=== Section Start ===

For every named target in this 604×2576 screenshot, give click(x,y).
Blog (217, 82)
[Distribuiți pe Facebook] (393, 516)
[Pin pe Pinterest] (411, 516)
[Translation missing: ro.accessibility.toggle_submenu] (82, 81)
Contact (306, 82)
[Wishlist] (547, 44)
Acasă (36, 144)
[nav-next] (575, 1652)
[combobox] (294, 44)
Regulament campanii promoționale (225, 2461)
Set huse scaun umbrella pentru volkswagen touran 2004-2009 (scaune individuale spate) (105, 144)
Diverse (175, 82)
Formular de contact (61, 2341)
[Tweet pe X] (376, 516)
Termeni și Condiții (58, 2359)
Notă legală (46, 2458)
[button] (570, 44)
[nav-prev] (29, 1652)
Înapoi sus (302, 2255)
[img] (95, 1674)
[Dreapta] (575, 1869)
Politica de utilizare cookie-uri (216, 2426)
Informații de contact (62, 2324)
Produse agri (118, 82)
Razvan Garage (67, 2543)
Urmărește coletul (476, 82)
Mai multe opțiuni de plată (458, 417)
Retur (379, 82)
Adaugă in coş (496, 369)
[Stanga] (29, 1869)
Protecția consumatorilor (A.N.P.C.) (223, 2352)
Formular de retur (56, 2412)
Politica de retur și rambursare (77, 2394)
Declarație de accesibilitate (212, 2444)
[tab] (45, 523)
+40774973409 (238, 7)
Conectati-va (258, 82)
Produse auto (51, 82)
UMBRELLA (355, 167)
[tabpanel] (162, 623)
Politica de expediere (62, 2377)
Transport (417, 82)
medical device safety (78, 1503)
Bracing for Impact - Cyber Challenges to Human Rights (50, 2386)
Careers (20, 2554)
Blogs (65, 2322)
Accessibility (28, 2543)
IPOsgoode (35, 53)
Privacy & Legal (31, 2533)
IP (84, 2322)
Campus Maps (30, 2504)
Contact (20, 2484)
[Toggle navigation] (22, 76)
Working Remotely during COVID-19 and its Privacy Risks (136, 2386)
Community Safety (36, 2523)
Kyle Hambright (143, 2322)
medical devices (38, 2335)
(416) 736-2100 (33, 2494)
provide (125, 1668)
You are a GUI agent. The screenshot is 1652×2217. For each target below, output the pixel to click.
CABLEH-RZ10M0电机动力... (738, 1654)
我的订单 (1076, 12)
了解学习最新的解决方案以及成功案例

=== Section End ===

▶ _Assigned task_:
Output only an exact transcription of the lines above from the one with "Conectati-va (258, 82)" up to and including the one with "Community Safety (36, 2523)".

▶ _Answer to this problem_:
Conectati-va (258, 82)
Produse auto (51, 82)
UMBRELLA (355, 167)
[tabpanel] (162, 623)
Politica de expediere (62, 2377)
Transport (417, 82)
medical device safety (78, 1503)
Bracing for Impact - Cyber Challenges to Human Rights (50, 2386)
Careers (20, 2554)
Blogs (65, 2322)
Accessibility (28, 2543)
IPOsgoode (35, 53)
Privacy & Legal (31, 2533)
IP (84, 2322)
Campus Maps (30, 2504)
Contact (20, 2484)
[Toggle navigation] (22, 76)
Working Remotely during COVID-19 and its Privacy Risks (136, 2386)
Community Safety (36, 2523)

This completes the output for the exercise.